Task requirements:
Convert everything from the line containing "Image resolution: width=702" down to and including the line containing "click(1112, 227)" into a numbered list, dropping any blank lines.

[Dataset items]
-=-=-=-=-

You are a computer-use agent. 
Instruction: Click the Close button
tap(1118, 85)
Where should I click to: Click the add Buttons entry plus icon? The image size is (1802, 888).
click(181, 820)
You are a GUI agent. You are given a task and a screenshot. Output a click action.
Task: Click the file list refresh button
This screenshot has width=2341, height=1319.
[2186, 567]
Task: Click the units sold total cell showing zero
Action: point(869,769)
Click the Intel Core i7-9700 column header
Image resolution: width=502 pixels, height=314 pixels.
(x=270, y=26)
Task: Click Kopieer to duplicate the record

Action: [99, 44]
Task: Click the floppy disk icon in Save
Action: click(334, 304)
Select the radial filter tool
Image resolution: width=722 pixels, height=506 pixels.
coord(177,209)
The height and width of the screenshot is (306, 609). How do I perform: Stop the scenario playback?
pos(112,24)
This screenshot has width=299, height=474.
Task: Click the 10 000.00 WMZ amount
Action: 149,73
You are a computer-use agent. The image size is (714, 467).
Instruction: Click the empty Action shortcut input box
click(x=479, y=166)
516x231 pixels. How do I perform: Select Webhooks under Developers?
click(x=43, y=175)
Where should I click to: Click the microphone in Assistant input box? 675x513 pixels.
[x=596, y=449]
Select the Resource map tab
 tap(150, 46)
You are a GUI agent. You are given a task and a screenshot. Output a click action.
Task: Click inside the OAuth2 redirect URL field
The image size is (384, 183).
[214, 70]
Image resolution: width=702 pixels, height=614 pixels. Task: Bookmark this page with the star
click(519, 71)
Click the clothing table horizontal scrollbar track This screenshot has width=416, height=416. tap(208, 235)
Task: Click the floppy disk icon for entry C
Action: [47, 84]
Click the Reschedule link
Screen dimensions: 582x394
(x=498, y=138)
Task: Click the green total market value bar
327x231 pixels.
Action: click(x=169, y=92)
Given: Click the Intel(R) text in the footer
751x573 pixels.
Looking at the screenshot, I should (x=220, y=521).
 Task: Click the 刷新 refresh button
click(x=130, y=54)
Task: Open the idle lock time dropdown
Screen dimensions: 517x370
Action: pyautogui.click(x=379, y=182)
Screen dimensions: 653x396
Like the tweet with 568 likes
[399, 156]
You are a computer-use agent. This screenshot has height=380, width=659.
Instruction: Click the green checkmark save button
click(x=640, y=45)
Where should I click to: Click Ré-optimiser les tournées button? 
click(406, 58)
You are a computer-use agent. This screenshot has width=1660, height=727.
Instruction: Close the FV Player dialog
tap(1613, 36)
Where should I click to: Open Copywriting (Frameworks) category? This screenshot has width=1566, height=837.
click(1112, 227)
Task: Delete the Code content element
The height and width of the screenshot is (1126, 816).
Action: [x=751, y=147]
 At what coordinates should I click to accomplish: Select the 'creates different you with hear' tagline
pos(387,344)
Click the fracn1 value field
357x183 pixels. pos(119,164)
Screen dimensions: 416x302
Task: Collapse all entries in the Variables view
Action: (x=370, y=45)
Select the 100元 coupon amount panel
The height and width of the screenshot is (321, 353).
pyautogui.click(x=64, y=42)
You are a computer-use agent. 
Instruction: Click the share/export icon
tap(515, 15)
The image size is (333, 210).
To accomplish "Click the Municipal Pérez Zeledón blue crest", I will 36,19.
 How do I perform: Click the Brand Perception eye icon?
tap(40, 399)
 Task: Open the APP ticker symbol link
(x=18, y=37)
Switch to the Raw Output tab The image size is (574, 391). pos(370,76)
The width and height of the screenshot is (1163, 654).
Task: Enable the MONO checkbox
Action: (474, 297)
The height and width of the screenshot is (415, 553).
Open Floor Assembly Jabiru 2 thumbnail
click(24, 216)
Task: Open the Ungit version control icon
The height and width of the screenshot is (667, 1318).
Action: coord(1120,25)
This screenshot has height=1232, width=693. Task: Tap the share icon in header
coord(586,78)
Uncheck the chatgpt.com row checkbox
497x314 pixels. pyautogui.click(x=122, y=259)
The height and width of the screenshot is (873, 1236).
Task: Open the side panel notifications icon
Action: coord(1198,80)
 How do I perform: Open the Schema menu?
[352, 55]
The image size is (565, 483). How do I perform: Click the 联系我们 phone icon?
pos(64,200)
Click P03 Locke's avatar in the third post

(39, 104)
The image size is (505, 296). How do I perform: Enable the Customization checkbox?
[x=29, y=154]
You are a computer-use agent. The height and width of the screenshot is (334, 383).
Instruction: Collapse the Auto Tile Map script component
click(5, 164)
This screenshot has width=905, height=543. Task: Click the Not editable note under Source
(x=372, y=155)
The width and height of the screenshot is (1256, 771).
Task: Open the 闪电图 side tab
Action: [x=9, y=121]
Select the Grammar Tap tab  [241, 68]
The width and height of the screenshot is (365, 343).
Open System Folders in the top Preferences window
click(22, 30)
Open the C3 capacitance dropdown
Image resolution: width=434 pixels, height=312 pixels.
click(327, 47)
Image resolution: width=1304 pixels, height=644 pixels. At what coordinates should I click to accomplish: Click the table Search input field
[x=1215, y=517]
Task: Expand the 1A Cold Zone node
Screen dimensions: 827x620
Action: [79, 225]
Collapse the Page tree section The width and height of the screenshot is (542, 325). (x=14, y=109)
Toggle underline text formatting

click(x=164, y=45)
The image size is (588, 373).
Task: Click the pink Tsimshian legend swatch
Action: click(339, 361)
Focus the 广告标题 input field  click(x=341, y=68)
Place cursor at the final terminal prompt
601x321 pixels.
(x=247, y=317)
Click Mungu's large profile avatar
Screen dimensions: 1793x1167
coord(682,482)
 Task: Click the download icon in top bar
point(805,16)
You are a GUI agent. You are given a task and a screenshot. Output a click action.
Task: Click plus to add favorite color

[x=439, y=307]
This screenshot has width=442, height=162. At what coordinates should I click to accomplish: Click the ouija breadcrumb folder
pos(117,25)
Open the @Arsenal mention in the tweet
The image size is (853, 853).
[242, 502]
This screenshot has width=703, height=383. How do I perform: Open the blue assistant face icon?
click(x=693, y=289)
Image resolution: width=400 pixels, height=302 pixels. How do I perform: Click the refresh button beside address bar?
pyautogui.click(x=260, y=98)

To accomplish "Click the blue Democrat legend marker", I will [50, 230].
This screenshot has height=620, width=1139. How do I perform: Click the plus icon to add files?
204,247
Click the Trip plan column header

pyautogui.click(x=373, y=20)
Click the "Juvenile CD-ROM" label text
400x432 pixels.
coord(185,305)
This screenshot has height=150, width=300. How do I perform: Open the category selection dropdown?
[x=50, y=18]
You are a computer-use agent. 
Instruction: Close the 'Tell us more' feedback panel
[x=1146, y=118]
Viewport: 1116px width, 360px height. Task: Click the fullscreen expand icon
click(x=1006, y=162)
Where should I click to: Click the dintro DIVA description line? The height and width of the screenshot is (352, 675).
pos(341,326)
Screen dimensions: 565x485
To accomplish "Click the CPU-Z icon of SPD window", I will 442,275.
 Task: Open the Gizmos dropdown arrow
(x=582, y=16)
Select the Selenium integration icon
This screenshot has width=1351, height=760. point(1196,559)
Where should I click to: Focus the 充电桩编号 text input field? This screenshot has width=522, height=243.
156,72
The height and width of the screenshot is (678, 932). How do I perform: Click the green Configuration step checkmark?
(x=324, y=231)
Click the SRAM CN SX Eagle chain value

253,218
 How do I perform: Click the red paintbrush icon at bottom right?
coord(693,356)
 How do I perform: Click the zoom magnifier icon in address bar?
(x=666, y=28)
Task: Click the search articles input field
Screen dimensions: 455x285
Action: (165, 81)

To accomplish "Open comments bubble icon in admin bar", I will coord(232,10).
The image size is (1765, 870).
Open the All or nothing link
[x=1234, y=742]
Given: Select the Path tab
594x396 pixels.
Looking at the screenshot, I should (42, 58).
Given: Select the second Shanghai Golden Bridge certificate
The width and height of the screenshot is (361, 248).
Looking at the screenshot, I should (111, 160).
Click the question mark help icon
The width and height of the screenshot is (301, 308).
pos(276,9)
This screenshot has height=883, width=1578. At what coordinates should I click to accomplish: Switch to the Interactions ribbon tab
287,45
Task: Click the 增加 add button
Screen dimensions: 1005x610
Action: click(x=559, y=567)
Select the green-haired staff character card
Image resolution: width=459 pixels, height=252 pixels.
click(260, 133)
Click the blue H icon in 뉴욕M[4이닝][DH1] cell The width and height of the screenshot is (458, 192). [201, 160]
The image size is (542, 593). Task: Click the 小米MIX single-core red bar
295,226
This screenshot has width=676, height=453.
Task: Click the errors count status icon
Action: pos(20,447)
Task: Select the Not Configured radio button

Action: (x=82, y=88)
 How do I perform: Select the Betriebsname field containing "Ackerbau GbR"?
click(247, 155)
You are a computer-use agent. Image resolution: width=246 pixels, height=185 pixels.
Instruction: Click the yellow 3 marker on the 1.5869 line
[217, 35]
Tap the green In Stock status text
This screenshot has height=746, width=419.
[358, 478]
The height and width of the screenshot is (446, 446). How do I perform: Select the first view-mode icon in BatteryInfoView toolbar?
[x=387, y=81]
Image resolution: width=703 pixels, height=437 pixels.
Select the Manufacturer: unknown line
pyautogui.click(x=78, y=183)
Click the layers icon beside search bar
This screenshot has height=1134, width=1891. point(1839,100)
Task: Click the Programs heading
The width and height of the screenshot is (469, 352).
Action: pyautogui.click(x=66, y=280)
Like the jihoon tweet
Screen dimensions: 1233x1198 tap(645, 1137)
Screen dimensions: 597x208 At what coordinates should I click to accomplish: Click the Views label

-=-=-=-=-

Task result:
1. Image resolution: width=702 pixels, height=614 pixels. Task: Bookmark this page with the star
2. click(519, 71)
3. Click the clothing table horizontal scrollbar track This screenshot has width=416, height=416. tap(208, 235)
4. Task: Click the floppy disk icon for entry C
5. Action: [47, 84]
6. Click the Reschedule link
7. Screen dimensions: 582x394
8. (x=498, y=138)
9. Task: Click the green total market value bar
10. 327x231 pixels.
11. Action: click(x=169, y=92)
12. Given: Click the Intel(R) text in the footer
13. 751x573 pixels.
14. Looking at the screenshot, I should (x=220, y=521).
15.  Task: Click the 刷新 refresh button
16. click(x=130, y=54)
17. Task: Open the idle lock time dropdown
18. Screen dimensions: 517x370
19. Action: pyautogui.click(x=379, y=182)
20. Screen dimensions: 653x396
21. Like the tweet with 568 likes
22. [399, 156]
23. You are a computer-use agent. This screenshot has height=380, width=659.
24. Instruction: Click the green checkmark save button
25. click(x=640, y=45)
26. Where should I click to: Click Ré-optimiser les tournées button? 
27. click(406, 58)
28. You are a computer-use agent. This screenshot has width=1660, height=727.
29. Instruction: Close the FV Player dialog
30. tap(1613, 36)
31. Where should I click to: Open Copywriting (Frameworks) category? This screenshot has width=1566, height=837.
32. click(1112, 227)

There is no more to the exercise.